Okay, I'm gossipping. But honestly, this is behavior well deserving of a literary bitch slap. So there it is. His talk was essentially a summary of his argument in The New Testament Code, with emphasis on his claims to have found secrets to the history of the church in the writings of Josephus, whom he claims actually speaks frequently of the Chrisian Paul under the name Saul (a prominent Jewish ambassador whom Josephus often talks about), and other such claims that IMO are no less fringe than anything you might hear from Earl Doherty or Joseph Atwill. I got the distinct impression (reminiscent of Acts 26:24) that he's become passionately seduced by an elaborate retrofitting fallacy as a consequence of reading the Dead Sea Scrolls one (hundred thousand) too many times. But that's just me.


How much should we trust Eisenman to reflect what's undisputed in scholarship regarding Josephus? Jon recently wrote the following about the biases of scholars.

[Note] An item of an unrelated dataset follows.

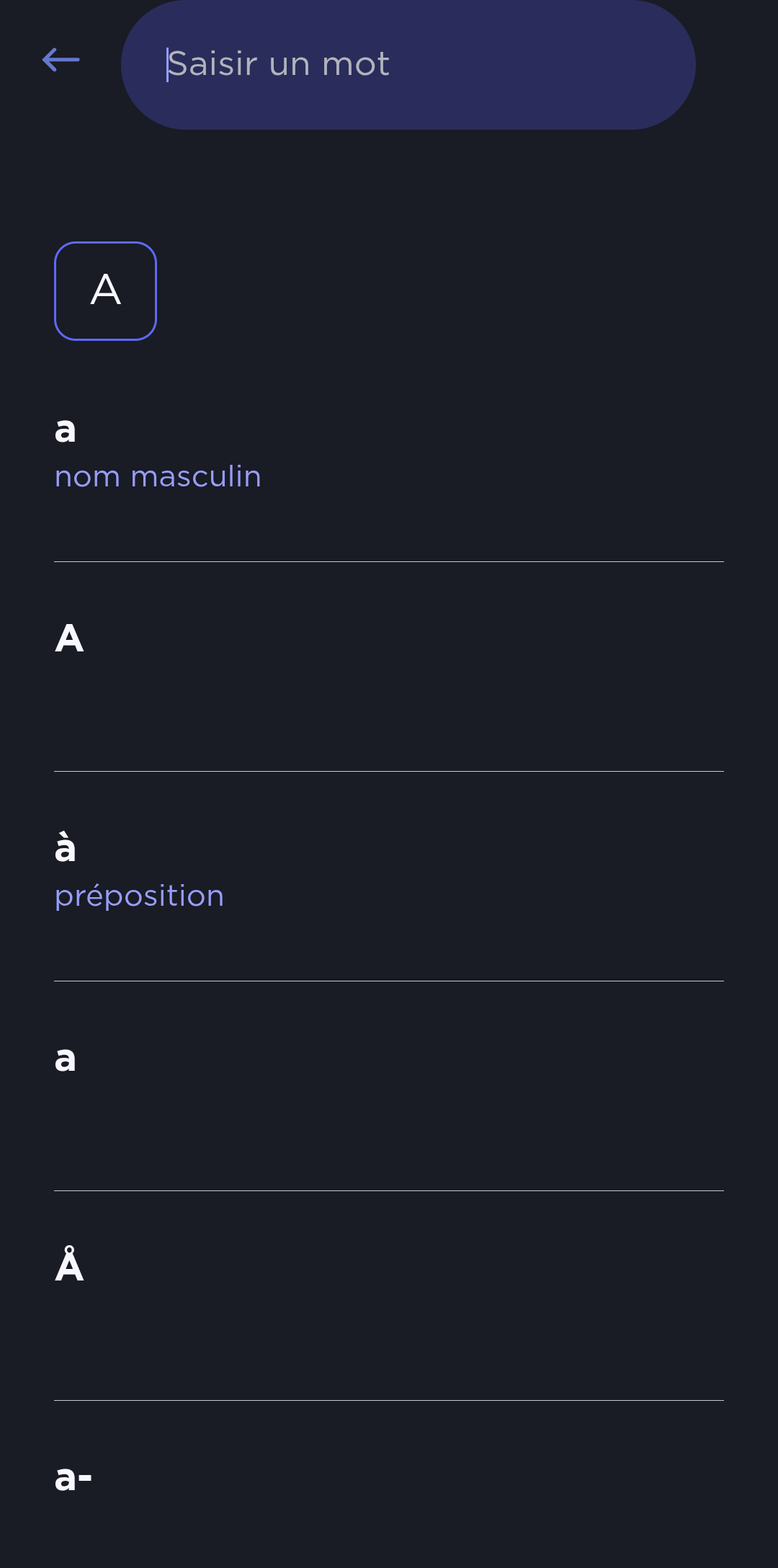Viewport: 778px width, 1568px height.
Task: Open the first lowercase "a" entry
Action: [66, 430]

He was trying to explain why even liberal scholars disagree with him:

Personally, I think these liberals may want to believe the Bible is true more than you know. For many Jesus is this feminist liberal crusader. Do you think maybe these liberals want him to be that? They don't want Jesus to be a mythical character, because then they can't invoke his example as if it is something we should emulate.


If Eisenman has a theory involving "finding secrets to the history of the church in the writings of Josephus", might he have an interest in making Josephus seem more reliable and more significant in antiquity than he actually was?

1 comment:

  1. ..."his new book The New Testament Code: The Cup of the Lord, the Damascus Covenant, and the Blood of Christ, which advances the thesis (as far as I can tell--I found the book so rambling and disorganized it was practically impossible for me to follow or understand) that the entire New Testament is a deliberate parody of an equivalent collection of documents at Qumran (plus various consequent theories even stranger still)."

    I'm up to page 750 of his book and it has been a struggle. However, considering the manner in which splinter groups routinely take over and modify the cosmology or retell the narrative of the parent group, Eisenman's thesis is rather routine.